Neel Nanda comments on Sparse Autoencoders Find Highly Interpretable Directions in Language Models

Neel Nanda 22 Sep 2023 16:43 UTC
LW: 8 AF: 5
0
AF
Cool work! I really like the ACDC on the parenthesis feature part, I’d love to see more work like that, and work digging into exactly how things compose with each other in terms of the weights.
- Logan Riggs 22 Sep 2023 18:57 UTC
  LW: 4 AF: 2
  0
  AF Parent
  I’ve had trouble figuring out a weight-based approach due to the non-linearity and would appreciate your thoughts actually.
  We can learn a dictionary of features at the residual stream (R_d) & another mid-MLP (MLP_d), but you can’t straightfowardly multiply the features from R_d with W_in, and find the matching features in MLP_d due to the nonlinearity, AFAIK.
  I do think you could find Residual features that are sufficient to activate the MLP features^[1], but not all linear combinations from just the weights.
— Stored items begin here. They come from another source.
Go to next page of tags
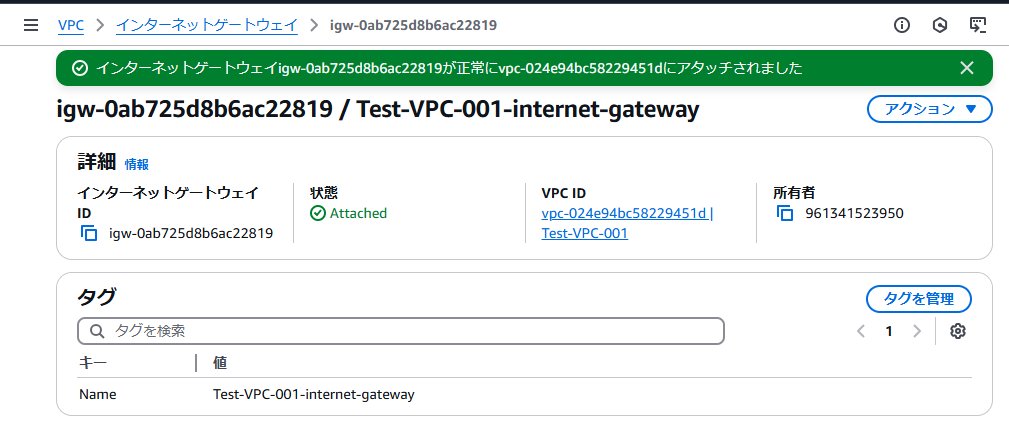The height and width of the screenshot is (421, 1009). pos(918,331)
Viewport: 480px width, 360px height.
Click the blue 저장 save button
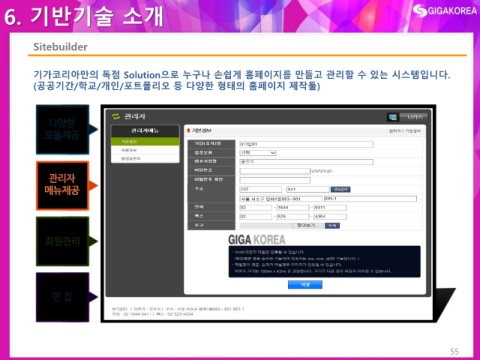pos(305,284)
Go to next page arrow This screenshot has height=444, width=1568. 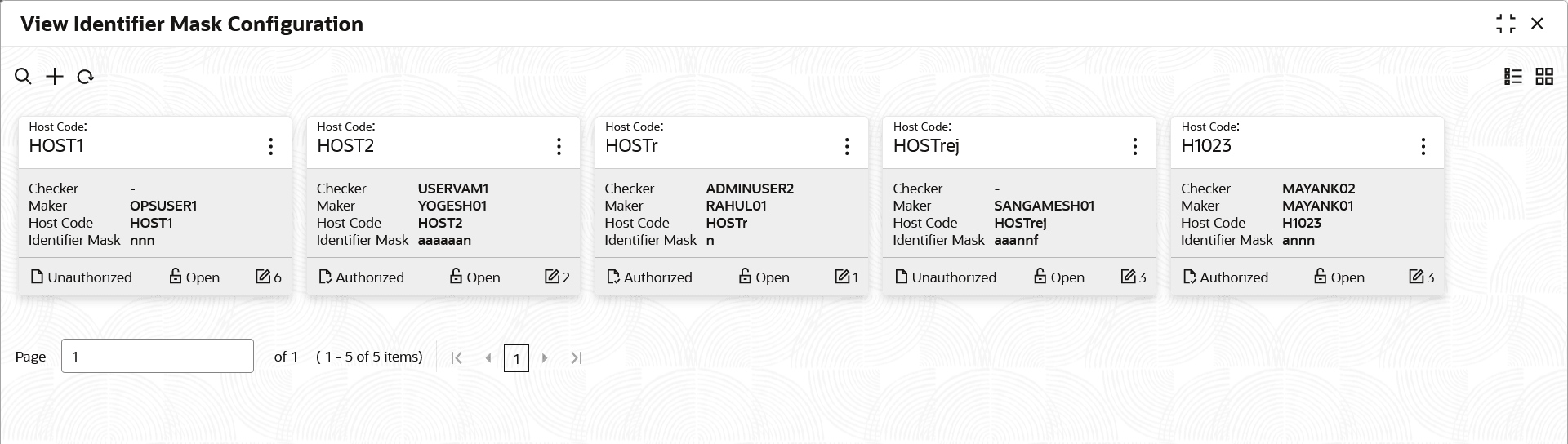point(545,357)
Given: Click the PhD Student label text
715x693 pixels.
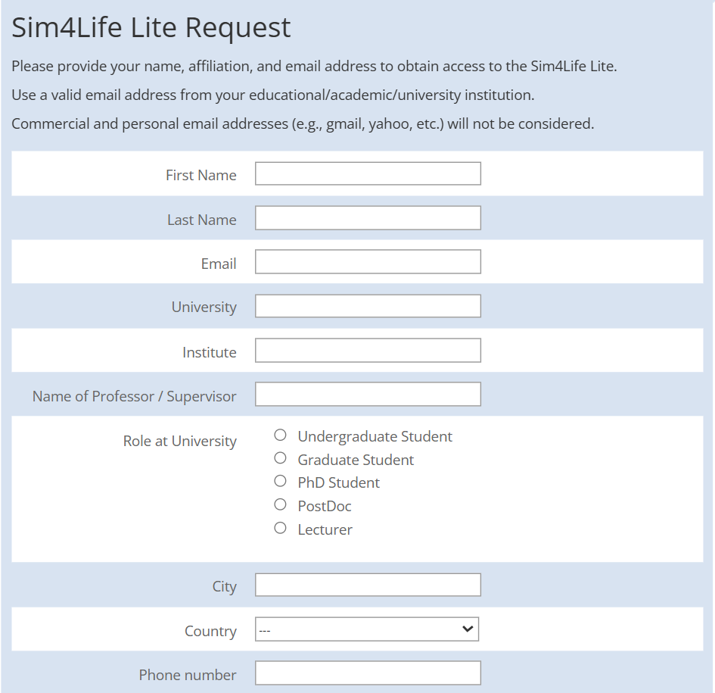Looking at the screenshot, I should (339, 483).

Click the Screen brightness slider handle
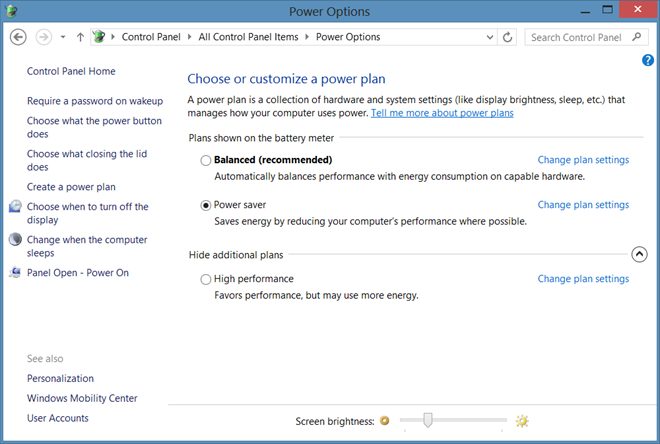coord(427,421)
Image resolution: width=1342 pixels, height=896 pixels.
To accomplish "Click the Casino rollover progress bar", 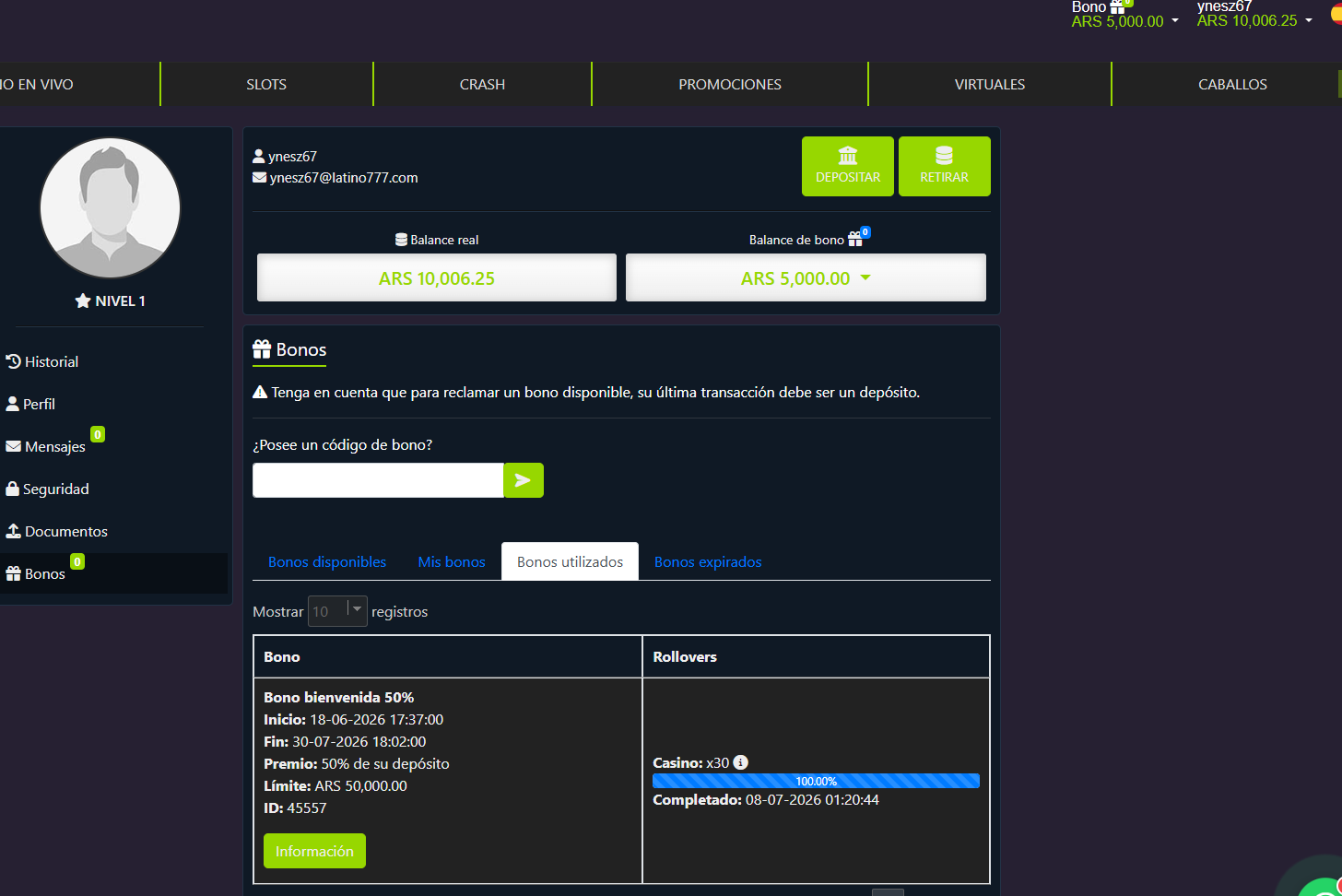I will point(816,781).
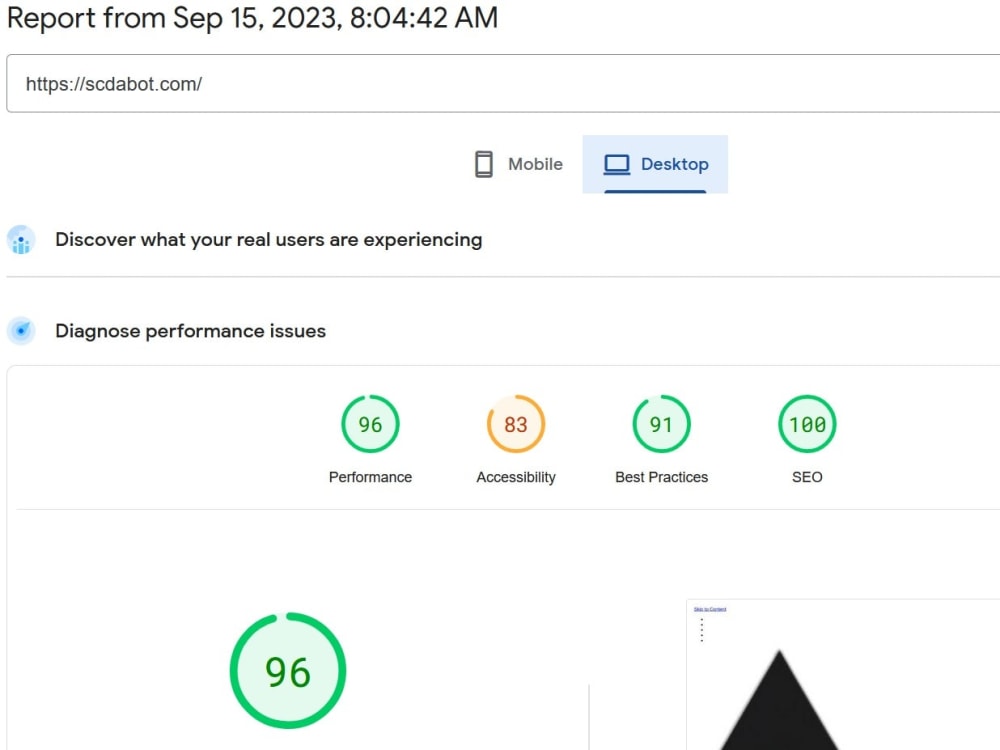Select the Desktop tab
Screen dimensions: 1000x750
pyautogui.click(x=655, y=164)
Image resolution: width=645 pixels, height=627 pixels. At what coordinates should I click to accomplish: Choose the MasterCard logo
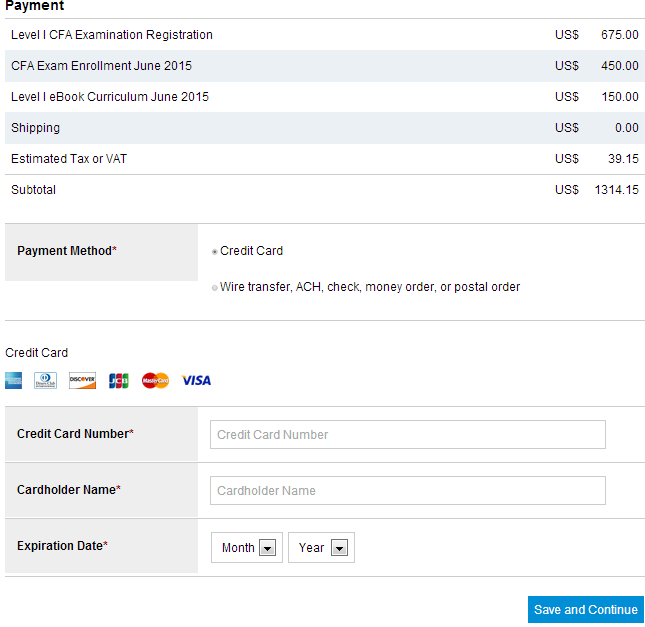pyautogui.click(x=155, y=380)
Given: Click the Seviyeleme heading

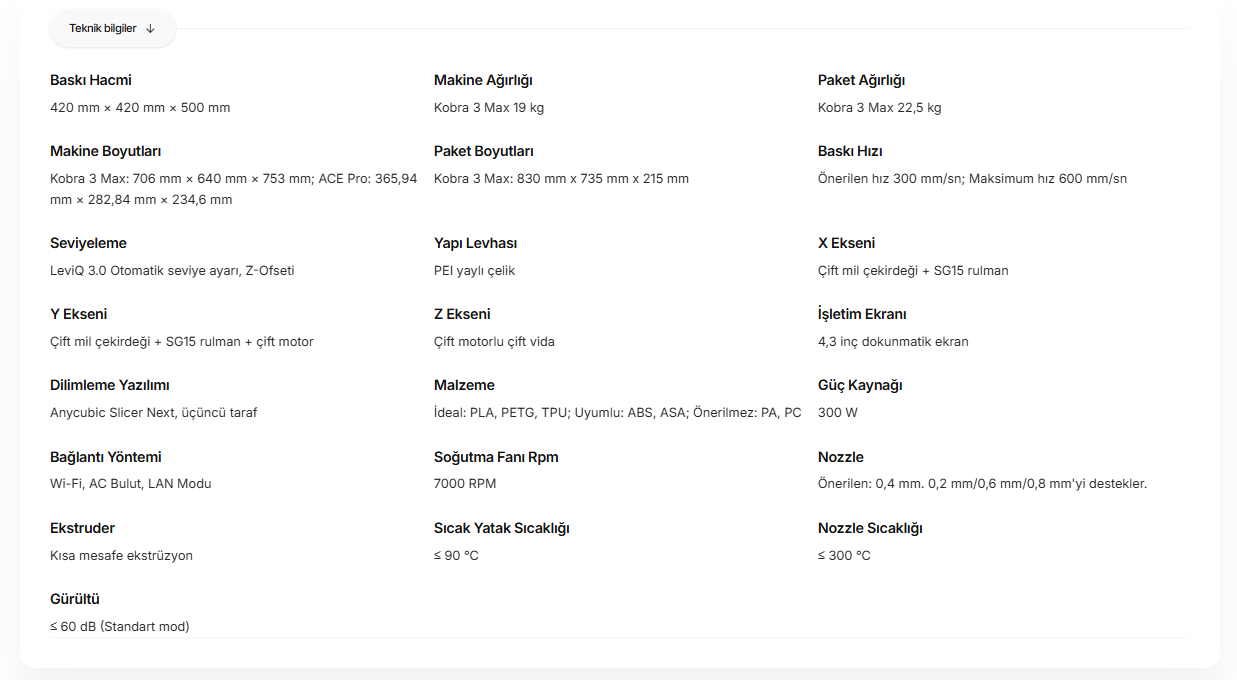Looking at the screenshot, I should [x=88, y=243].
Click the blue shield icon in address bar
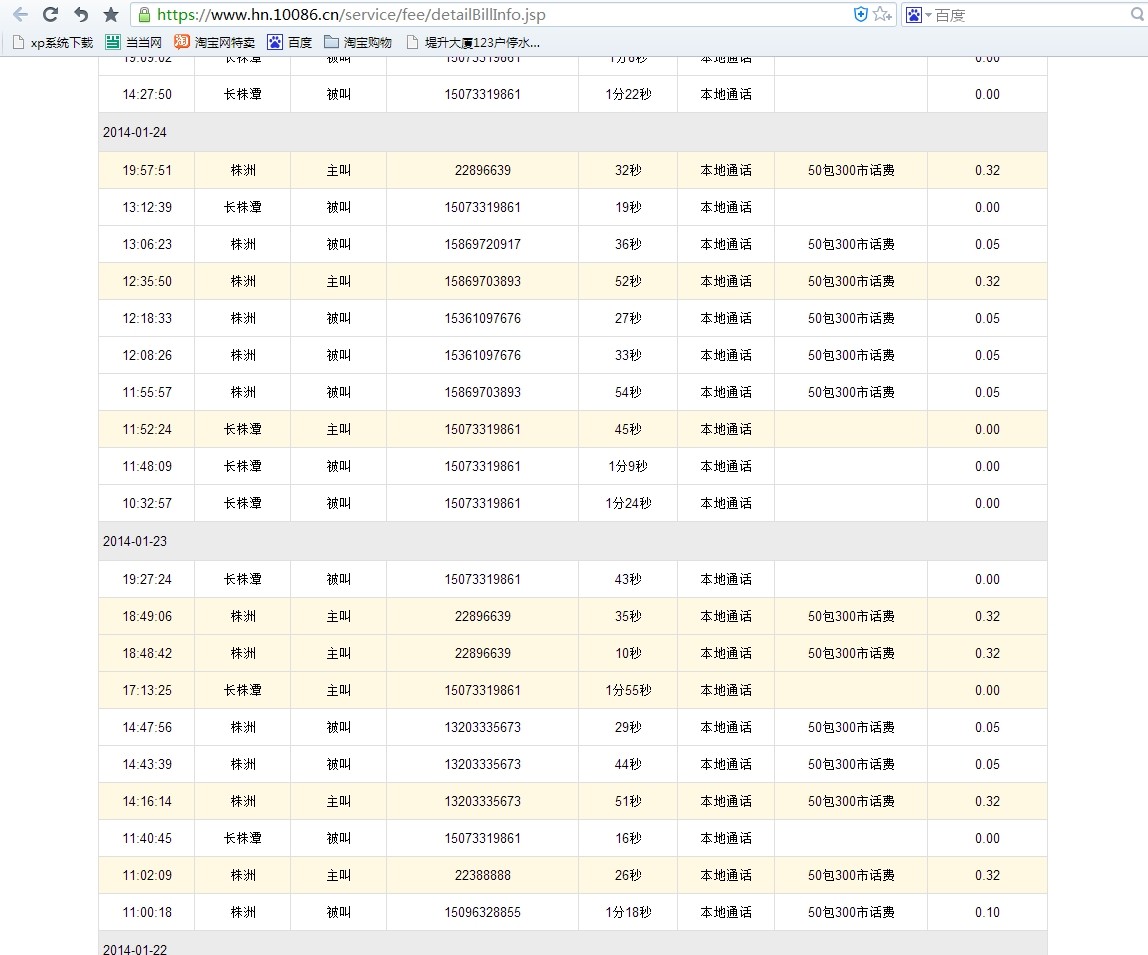 [860, 14]
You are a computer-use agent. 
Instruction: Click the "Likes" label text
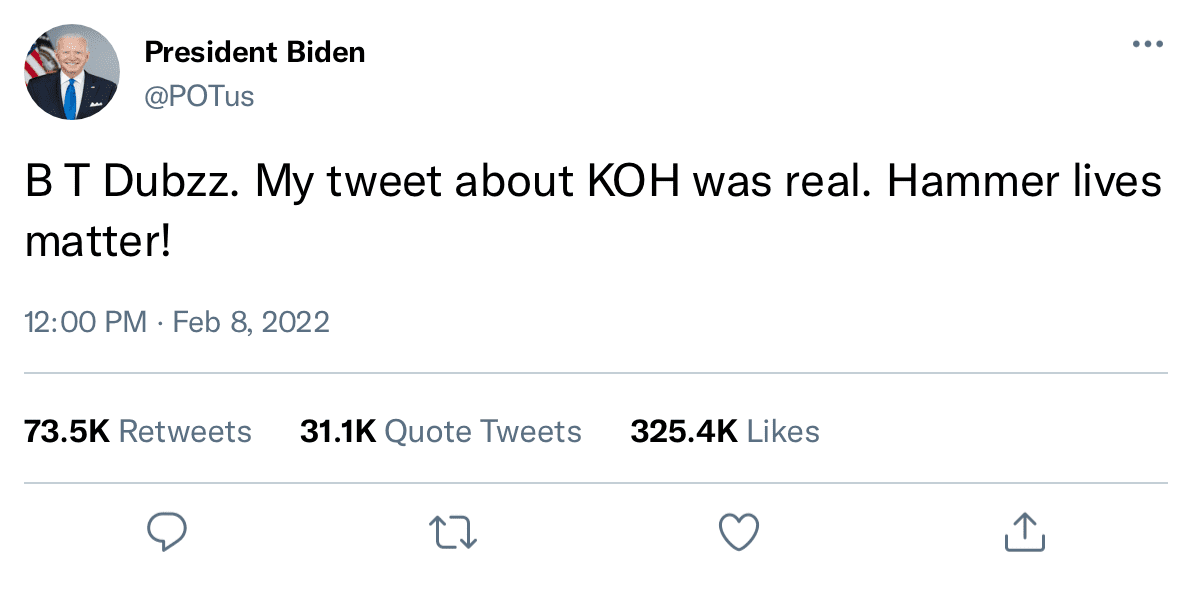coord(783,432)
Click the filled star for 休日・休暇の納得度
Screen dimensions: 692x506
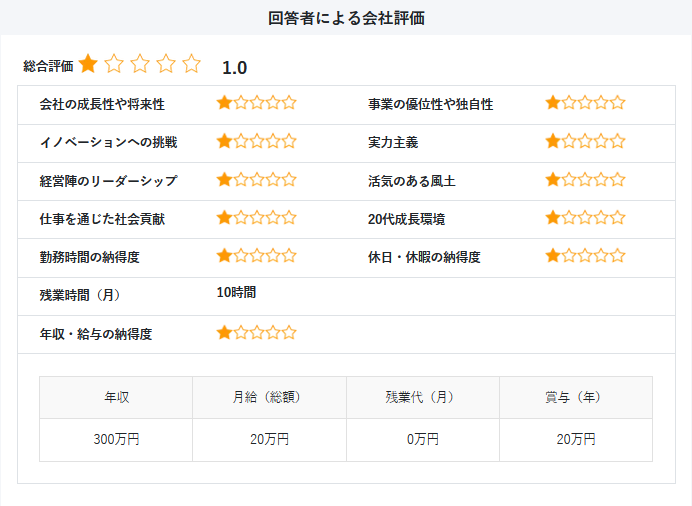pyautogui.click(x=553, y=256)
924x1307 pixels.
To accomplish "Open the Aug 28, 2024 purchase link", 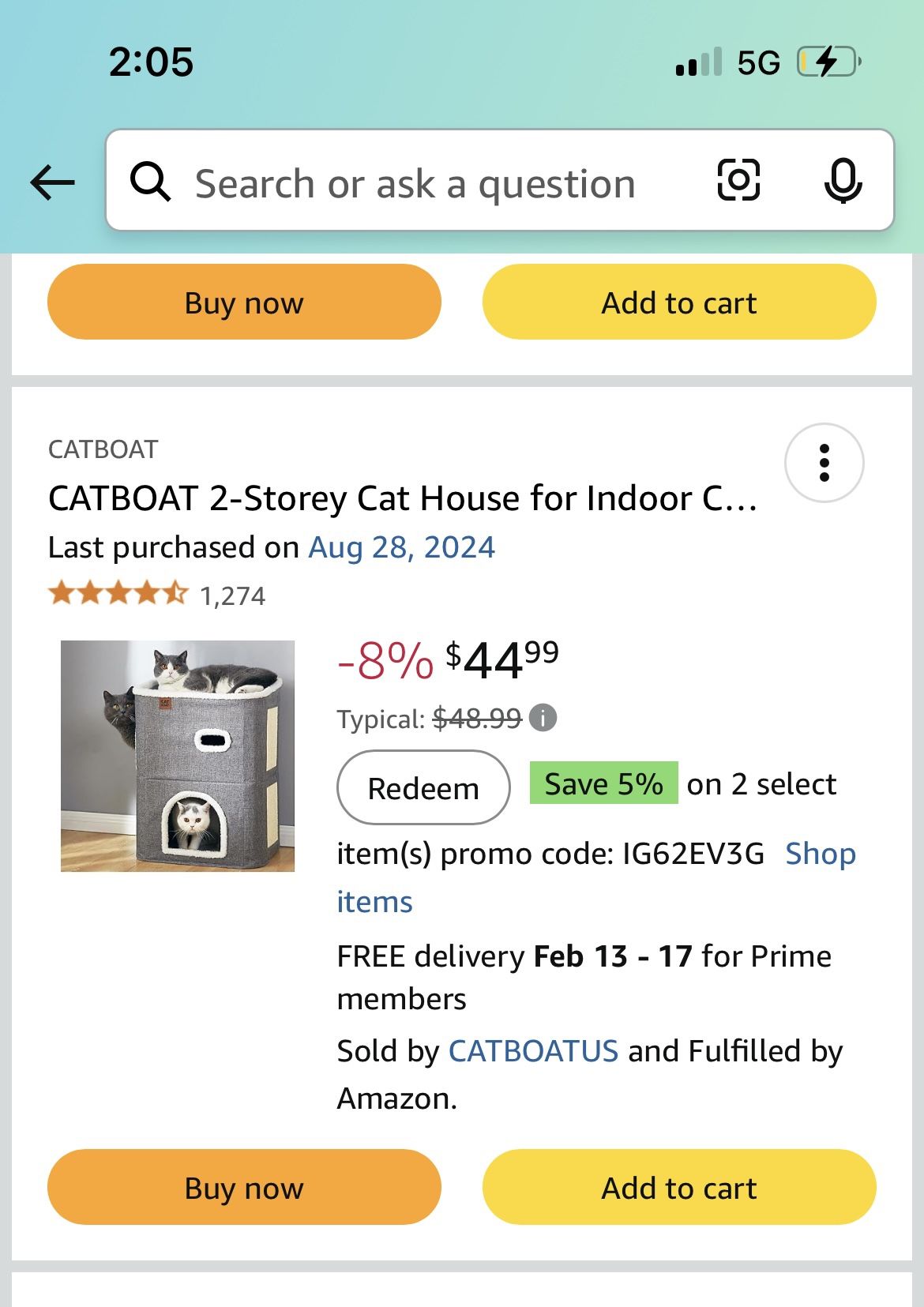I will [x=401, y=547].
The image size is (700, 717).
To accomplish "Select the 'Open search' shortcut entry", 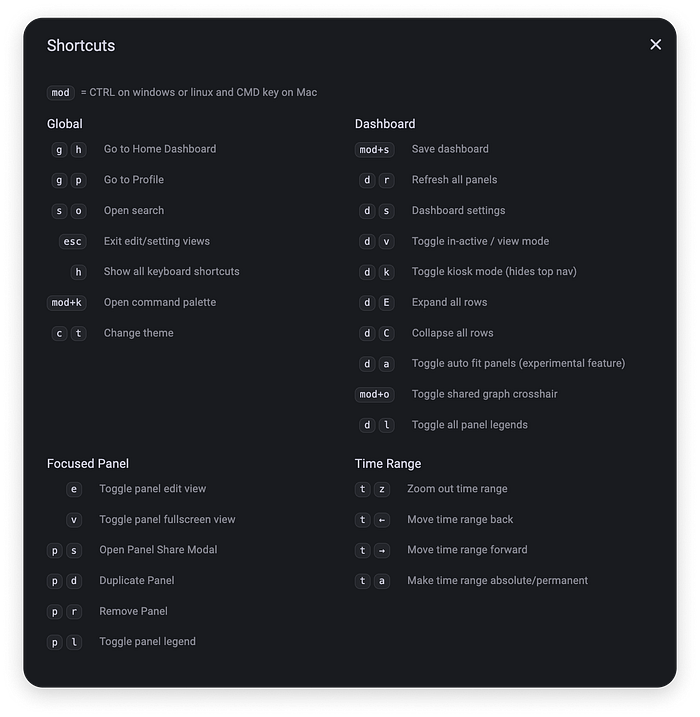I will point(134,211).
  Using a dataset-based method, you could find causal features in practice (the ACDC portion of the paper was a first attempt at that), and would be interested in an activation*gradient method here (though I’m largely ignorant).
  1. ^
    Specifically, I think you should scale the residual stream activations by their in-distribution max-activating examples.